The hushed opening Andante, so vital for setting this symphony on the right track, showcased the two clarinets playing in perfect unison, totally in control in their lower register. The transition into the subsequent Allegro con anima is always a test of quiet string ensemble, and this settled quickly to pave the way for the main body of this movement, played here with a searing intensity.
Forever one of the ultimate orchestral warhorses, the second movement's sublime opening French horn solo is always a moment of eager anticipation. Meeting an ultimate test of concert-hall nerve and technical control, principal horn Krit Vikornvongvanich deserves special mention, dispatching this solo flawlessly and with a warm, well-focused timbre. Andante cantabile is marked here, but also significantly the subtle indication con alcuna licenza - "with some freedom".

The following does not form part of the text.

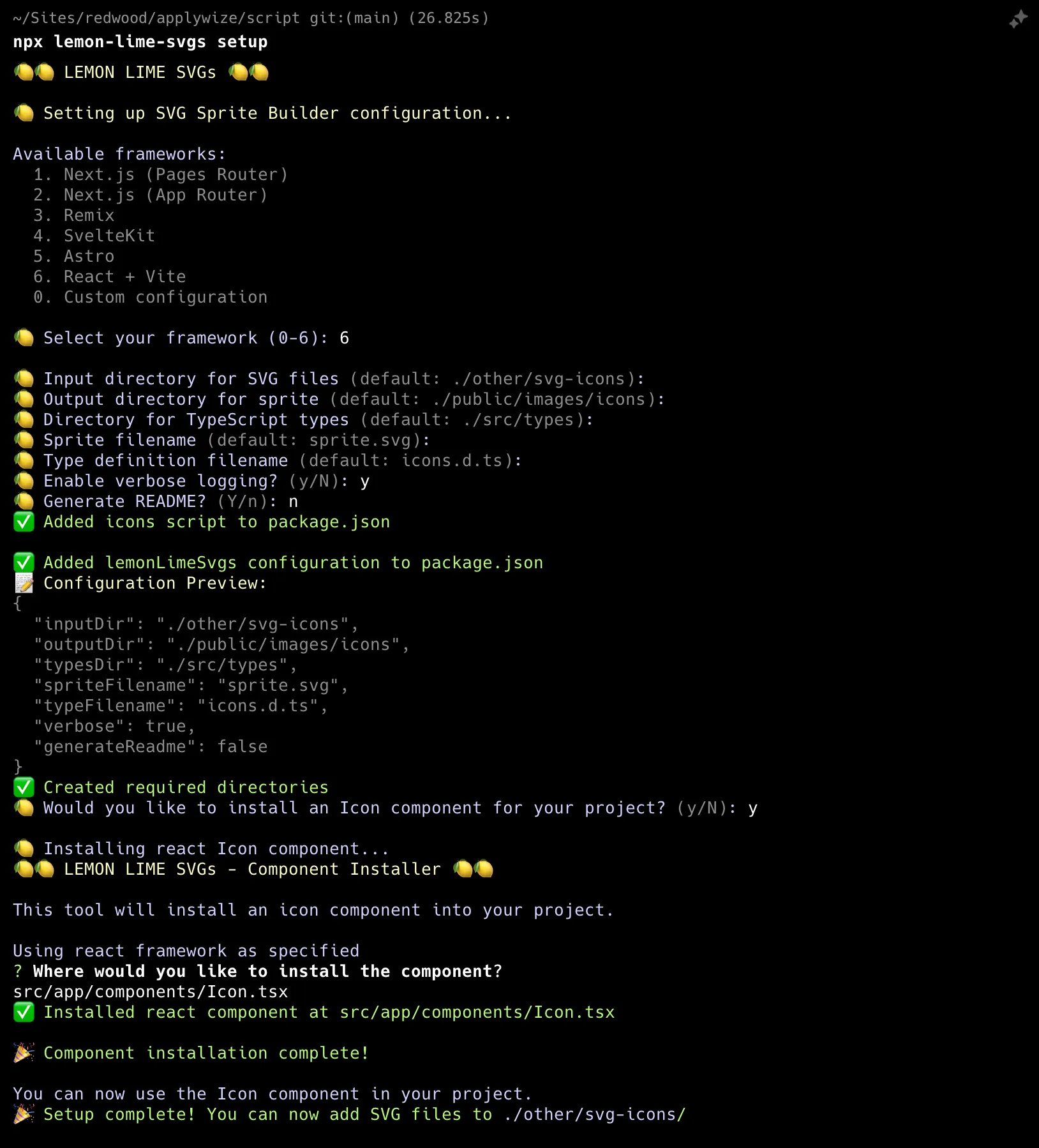Click the pin icon in the top-right corner
The width and height of the screenshot is (1039, 1148).
[1018, 19]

After Iwamura had established the initial hushed string-section intensity, the delicate rubato employed for the famous solo was judicious. The epic passionate climbs and climaxes which characterise the movement unfolded to reach feverish emotional heights, the audience moved enough here to applaud this movement separately - not usual concert etiquette, but seeming on this occasion appropriate.
The Florentine melody which opens the Valse was coaxed wistfully by the violins. This movement relates closely to Tchaikovsky's wonderful ballets, not least the sparkling filigree 16th-note interplay between woodwind and strings. Iwamura held a tight rhythmic reign, steering the musicians cleverly through virtuosic passages notoriously vulnerable to rushing and instability. Pleasingly, here the structure was clear, taut, and controlled.
The finale followed attacca, the jubilant Andante maestoso always a sublime transformation of the first movement's brooding minor-mode clarinet theme. From the ensuing Allegro Vivace, the orchestra was worked hard by frenetically fast tempos, culminating in the final Presto gallop and denouement, bringing to a triumphant conclusion an extremely good evening indeed for the BSO.
A small but noticeable number of patrons had evidently attended only to hear Ryu Goto, or perhaps had to leave early for travel reasons, and didn't return for the symphony. They missed out on an extremely accomplished rendition of this often hackneyed orchestral Titan, but the still near capacity and warmly appreciative audience applauded enthusiastically, with many also cheering in standing ovation as the BSO was brought to its feet.
The concert was the first in the 2012 Great Artists of the World Series, and part of the celebrations for Her Majesty the Queen's birthday. It was organised by the Ministry of Culture and the Department of Cultural Promotions, in association with the Bangkok Symphony Orchestra Foundation.